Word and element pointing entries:
## Start

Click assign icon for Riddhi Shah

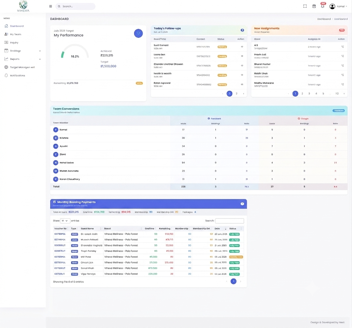pyautogui.click(x=342, y=75)
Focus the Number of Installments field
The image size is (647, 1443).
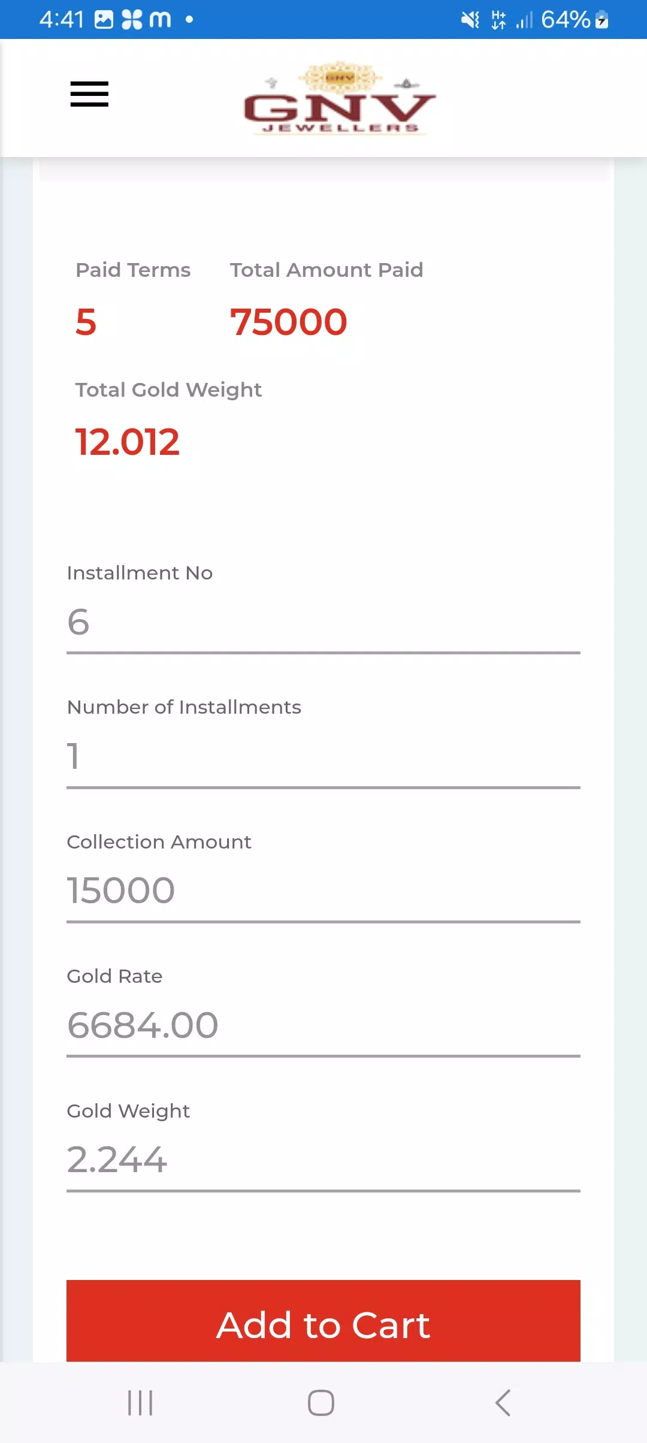pos(324,757)
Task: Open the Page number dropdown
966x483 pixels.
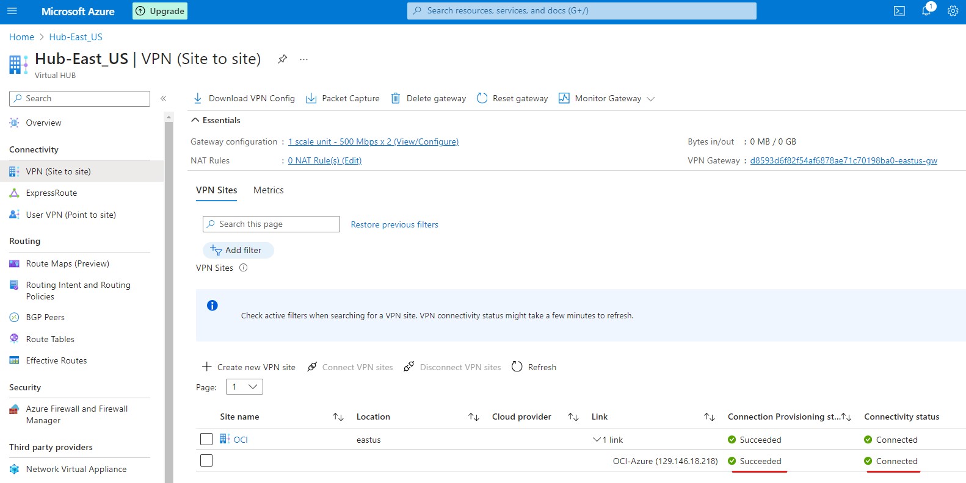Action: pos(244,387)
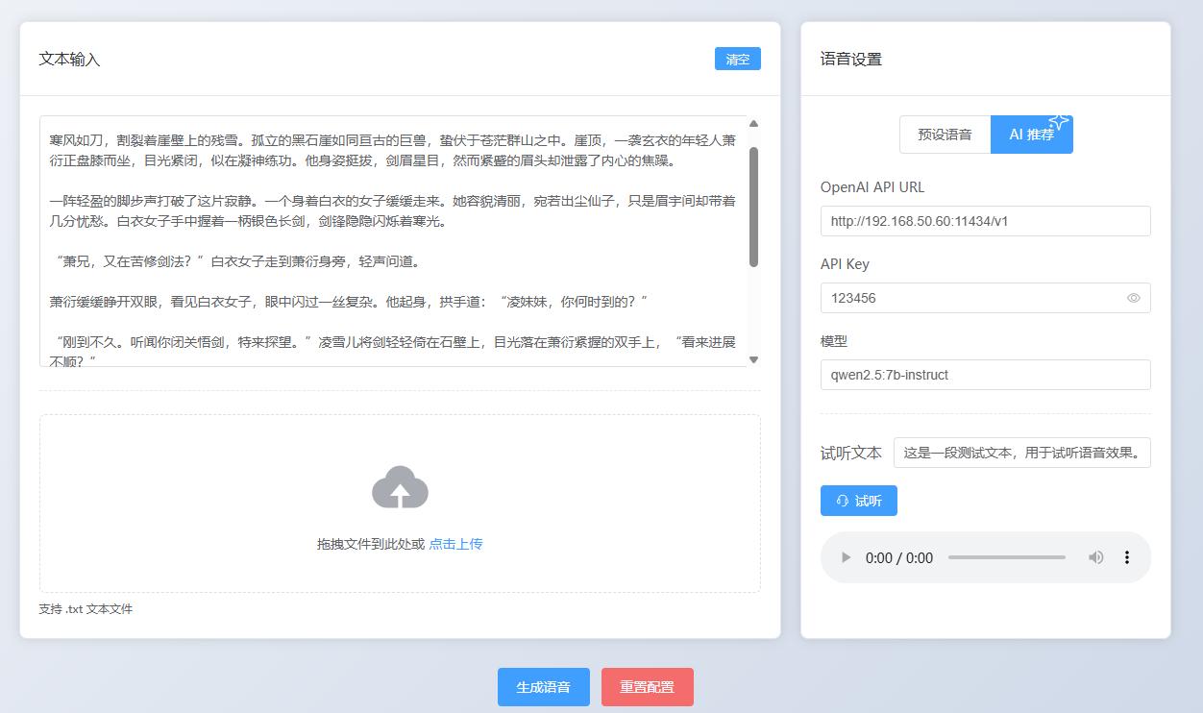Mute the audio player volume
The height and width of the screenshot is (713, 1203).
tap(1095, 557)
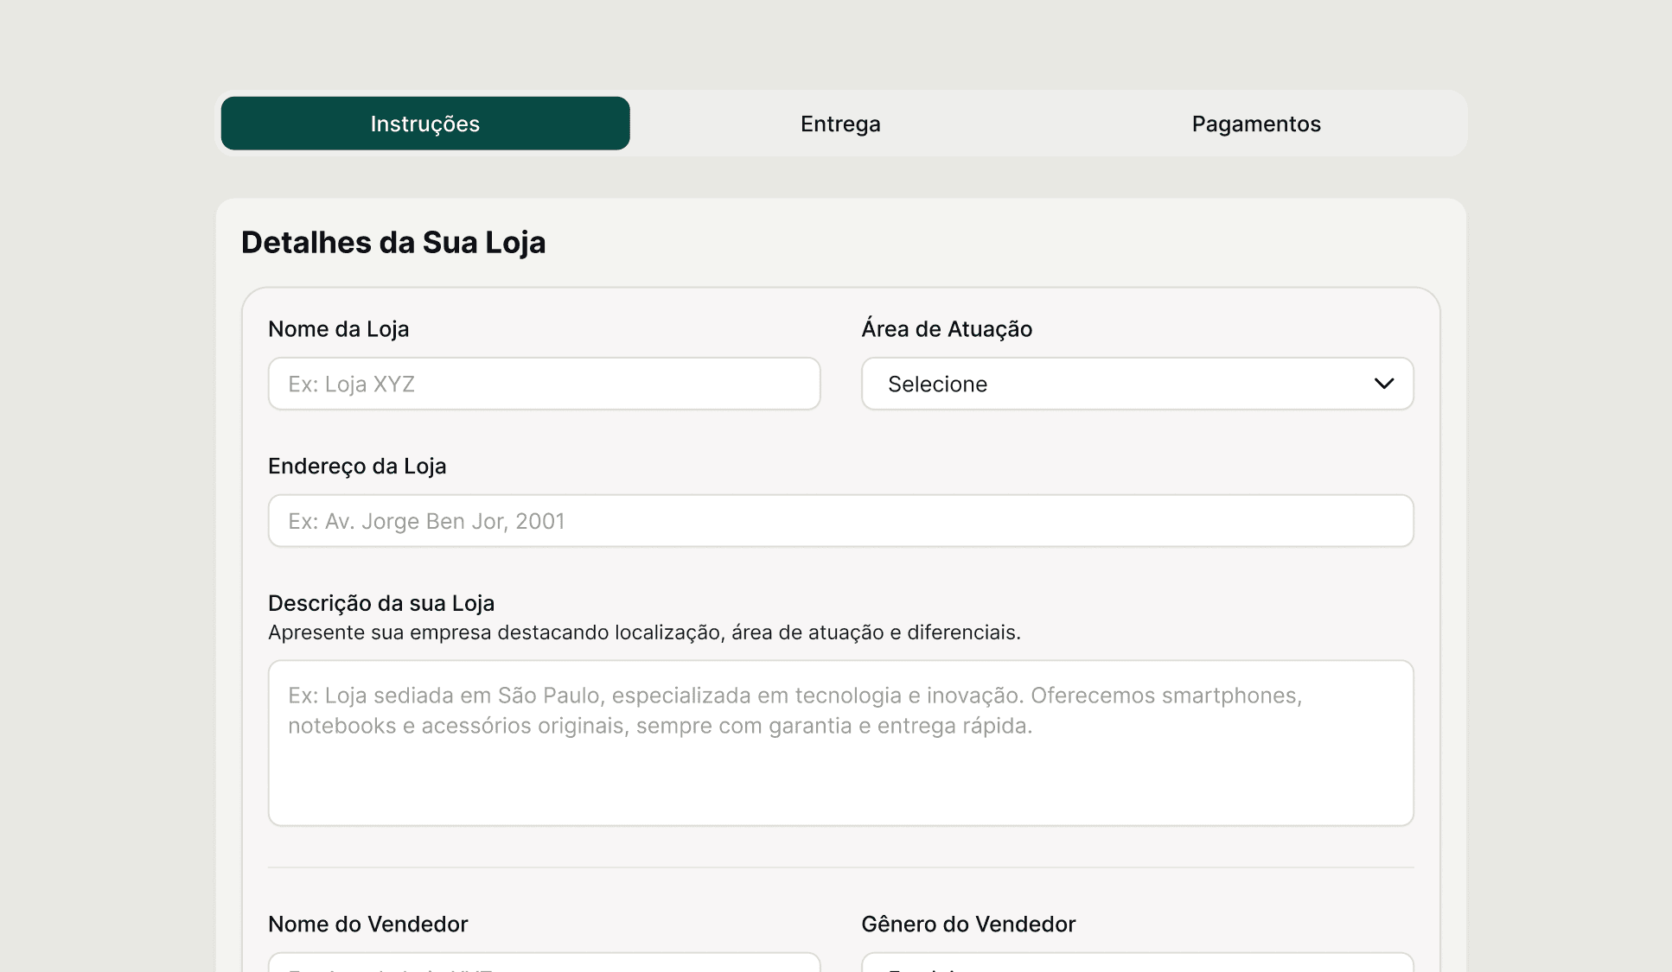
Task: Click the divider line above Nome do Vendedor
Action: coord(840,867)
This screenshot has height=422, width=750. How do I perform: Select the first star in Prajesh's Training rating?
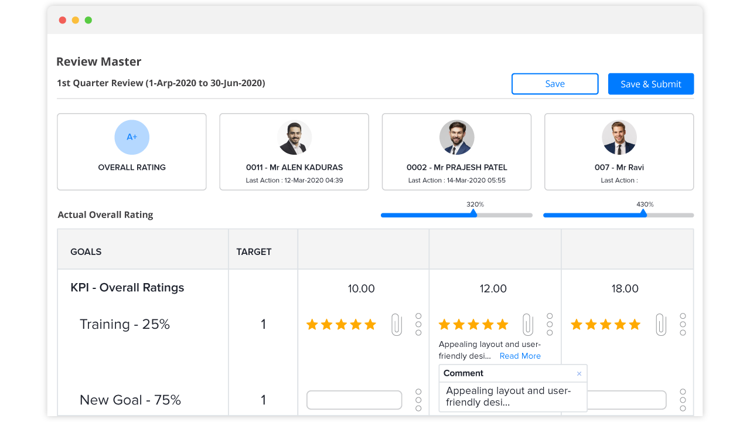click(x=444, y=324)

## End

What this task involves:
Starting at the line that contains "Task: Open the Page number dropdown" and ending after the line that contains "Action: coord(840,867)", write those lines out again with "pixels" changed to "px" and nothing else altered. Leave the pictures out of your answer.

Written answer:
Task: Open the Page number dropdown
966x483 px.
Action: pos(244,387)
Mute the audio player volume
The height and width of the screenshot is (713, 1203).
tap(1095, 557)
Task: Click the divider line above Nome do Vendedor
Action: coord(840,867)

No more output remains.